# Which Vendors have you used?



## Clouder (6/9/16)

I was thinking for interest sake,

Which vendors have you guys used, and which vendors do you guys use most often?

@Silver @Rob Fisher , would a thread like this be allowed on this public forum???


----------



## Rob Fisher (6/9/16)

@Silver is quite a private guy and I doubt he will play in this thread...

I have used a LOT of Vendors... when there only a small amount of them I tried to use them all just to see how thier service and web site was... nowadays there are so many vendors it's not possible to try them all...
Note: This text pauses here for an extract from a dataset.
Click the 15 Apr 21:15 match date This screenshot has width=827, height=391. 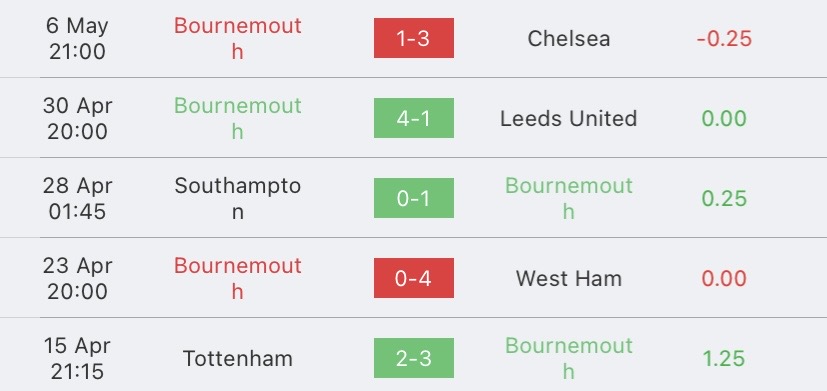[x=77, y=359]
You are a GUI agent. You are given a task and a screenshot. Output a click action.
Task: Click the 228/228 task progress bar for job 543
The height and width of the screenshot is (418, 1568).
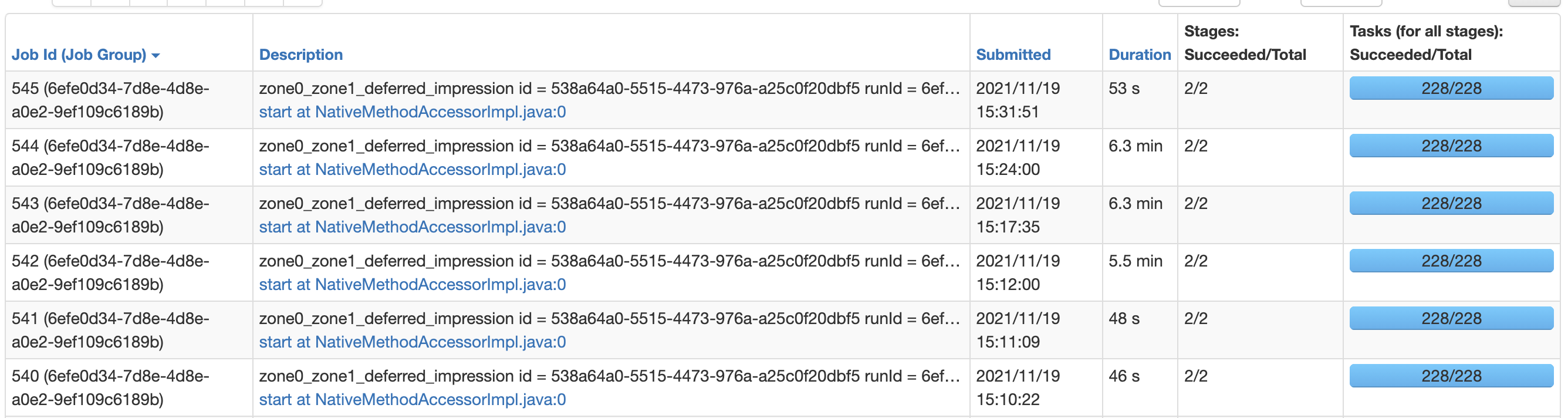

Vape King and Eciggies were the first vendors I used and because Eciggies are not on the forum most of my business went through Vape King... I have a special bond with Vape King because they guided me in my early days (3 years ago) and @Gizmo and @Stroodlepuff have become great friends of mine... I still order from Vape King often...

Probably the vendor I use most these days is @Sir Vape because of thier selection and close proximity to me... and @BigGuy used to deliver to my home before they opened the store and used to build my RTA's and RDA's... Hugo and Craig have also become good friends...

And for Juice supplies it's no secret which vendor I use... @Oupa from Vapour Mountain.

I can't even list the other vendors I have used because the list to too long... the most recent vendor I have ordered from was @ATOMIZE.CO.ZA 

Internationally I use www.VaporDNA.com when I can't find something locally... I used to use them quite often but hardly use them now because the local vendors are on the ball and it's not often I can't find what I want locally.

For my REO stuff www.reosmods.com obviously!

I also order crap from FastTech and GearBest from time to time because they sometimes have goodies I can't find locally.

Reactions: Like 1


----------



## Dr Evil (6/9/16)

Juicy Joes - @ShaneW and his team are really awesome
Vapour Mountain
Vape Club
Vape Cartel
Sir Vape
VapeMob
Foggas
eCiggies
Atomix
Jiss Vape

Reactions: Thanks 2


----------



## Clouder (6/9/16)

Ok, I have used a few of the vendors so far (in no particular order)...

e-Ciggies
VapeKing
Vape Cartel
Vaperite
VapeClub
Vaper's Corner
Vape Mob
Ecig-Inn
SirVape
Vapour Mountain
Weiner Vape Co

Those are the ones I remember for now...

The vendors which I use the most are Vapour Mountain and SirVape. Vapour Mountain for my stash of Banana Cream and XXX and I use SirVape as I have grown accustomed to their site and ordering from them and visited them once while on Holiday in the area.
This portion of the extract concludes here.